Records from a data source:
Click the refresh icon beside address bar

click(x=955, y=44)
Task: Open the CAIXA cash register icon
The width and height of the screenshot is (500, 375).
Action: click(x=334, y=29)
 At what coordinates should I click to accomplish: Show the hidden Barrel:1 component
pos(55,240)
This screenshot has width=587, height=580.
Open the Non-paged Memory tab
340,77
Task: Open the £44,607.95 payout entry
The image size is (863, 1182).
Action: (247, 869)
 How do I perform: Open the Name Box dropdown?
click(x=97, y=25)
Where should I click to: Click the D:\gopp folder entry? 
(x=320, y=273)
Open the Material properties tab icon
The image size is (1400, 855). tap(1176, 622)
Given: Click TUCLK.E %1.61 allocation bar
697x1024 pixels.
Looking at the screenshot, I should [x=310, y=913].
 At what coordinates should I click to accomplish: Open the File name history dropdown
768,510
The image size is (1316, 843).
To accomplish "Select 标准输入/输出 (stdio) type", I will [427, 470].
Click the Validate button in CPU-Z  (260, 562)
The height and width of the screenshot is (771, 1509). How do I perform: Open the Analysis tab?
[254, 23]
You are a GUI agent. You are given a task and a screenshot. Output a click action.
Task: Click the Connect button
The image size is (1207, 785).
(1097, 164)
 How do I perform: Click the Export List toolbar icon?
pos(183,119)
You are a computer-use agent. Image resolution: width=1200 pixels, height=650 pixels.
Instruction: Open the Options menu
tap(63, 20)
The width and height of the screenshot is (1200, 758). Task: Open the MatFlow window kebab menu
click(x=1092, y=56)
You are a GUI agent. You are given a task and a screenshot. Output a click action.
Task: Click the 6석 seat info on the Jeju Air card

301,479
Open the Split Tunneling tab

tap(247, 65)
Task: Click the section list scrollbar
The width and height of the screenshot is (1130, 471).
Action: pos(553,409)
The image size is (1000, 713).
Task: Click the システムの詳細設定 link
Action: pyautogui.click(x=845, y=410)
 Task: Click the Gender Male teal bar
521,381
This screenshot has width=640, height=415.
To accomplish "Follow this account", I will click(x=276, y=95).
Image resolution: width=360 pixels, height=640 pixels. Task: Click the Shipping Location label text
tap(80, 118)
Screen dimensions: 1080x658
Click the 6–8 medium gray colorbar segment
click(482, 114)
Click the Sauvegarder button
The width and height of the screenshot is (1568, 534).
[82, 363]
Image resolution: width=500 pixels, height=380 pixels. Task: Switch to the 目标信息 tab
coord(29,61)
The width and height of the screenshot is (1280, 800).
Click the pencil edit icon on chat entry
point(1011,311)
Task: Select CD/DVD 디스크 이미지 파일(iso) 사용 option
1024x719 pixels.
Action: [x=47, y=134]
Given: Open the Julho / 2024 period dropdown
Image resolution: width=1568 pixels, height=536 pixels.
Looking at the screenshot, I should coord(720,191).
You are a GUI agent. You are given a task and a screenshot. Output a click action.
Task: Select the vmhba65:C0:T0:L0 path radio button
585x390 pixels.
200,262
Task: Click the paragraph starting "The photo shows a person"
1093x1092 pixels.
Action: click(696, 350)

## TASK REQUIREMENTS
Transcribe the data in full, keeping every detail.

## YOUR RESPONSE
Click the refresh icon beside address bar

click(x=955, y=44)
Task: Open the CAIXA cash register icon
The width and height of the screenshot is (500, 375).
Action: click(x=334, y=29)
 At what coordinates should I click to accomplish: Show the hidden Barrel:1 component
pos(55,240)
This screenshot has width=587, height=580.
Open the Non-paged Memory tab
340,77
Task: Open the £44,607.95 payout entry
The image size is (863, 1182).
Action: (247, 869)
 How do I perform: Open the Name Box dropdown?
click(x=97, y=25)
Where should I click to: Click the D:\gopp folder entry? 
(x=320, y=273)
Open the Material properties tab icon
The image size is (1400, 855). tap(1176, 622)
Given: Click TUCLK.E %1.61 allocation bar
697x1024 pixels.
Looking at the screenshot, I should [x=310, y=913].
 At what coordinates should I click to accomplish: Open the File name history dropdown
768,510
The image size is (1316, 843).
To accomplish "Select 标准输入/输出 (stdio) type", I will [427, 470].
Click the Validate button in CPU-Z  (260, 562)
The height and width of the screenshot is (771, 1509). How do I perform: Open the Analysis tab?
[254, 23]
You are a GUI agent. You are given a task and a screenshot. Output a click action.
Task: Click the Connect button
The image size is (1207, 785).
(1097, 164)
 How do I perform: Click the Export List toolbar icon?
pos(183,119)
You are a computer-use agent. Image resolution: width=1200 pixels, height=650 pixels.
Instruction: Open the Options menu
tap(63, 20)
The width and height of the screenshot is (1200, 758). Task: Open the MatFlow window kebab menu
click(x=1092, y=56)
You are a GUI agent. You are given a task and a screenshot. Output a click action.
Task: Click the 6석 seat info on the Jeju Air card

301,479
Open the Split Tunneling tab

tap(247, 65)
Task: Click the section list scrollbar
The width and height of the screenshot is (1130, 471).
Action: pos(553,409)
The image size is (1000, 713).
Task: Click the システムの詳細設定 link
Action: pyautogui.click(x=845, y=410)
 Task: Click the Gender Male teal bar
521,381
This screenshot has width=640, height=415.
To accomplish "Follow this account", I will click(x=276, y=95).
Image resolution: width=360 pixels, height=640 pixels. Task: Click the Shipping Location label text
tap(80, 118)
Screen dimensions: 1080x658
Click the 6–8 medium gray colorbar segment
click(482, 114)
Click the Sauvegarder button
The width and height of the screenshot is (1568, 534).
[82, 363]
Image resolution: width=500 pixels, height=380 pixels. Task: Switch to the 目标信息 tab
coord(29,61)
The width and height of the screenshot is (1280, 800).
Click the pencil edit icon on chat entry
point(1011,311)
Task: Select CD/DVD 디스크 이미지 파일(iso) 사용 option
1024x719 pixels.
Action: [x=47, y=134]
Given: Open the Julho / 2024 period dropdown
Image resolution: width=1568 pixels, height=536 pixels.
Looking at the screenshot, I should coord(720,191).
You are a GUI agent. You are given a task and a screenshot. Output a click action.
Task: Select the vmhba65:C0:T0:L0 path radio button
585x390 pixels.
200,262
Task: Click the paragraph starting "The photo shows a person"
1093x1092 pixels.
Action: click(696, 350)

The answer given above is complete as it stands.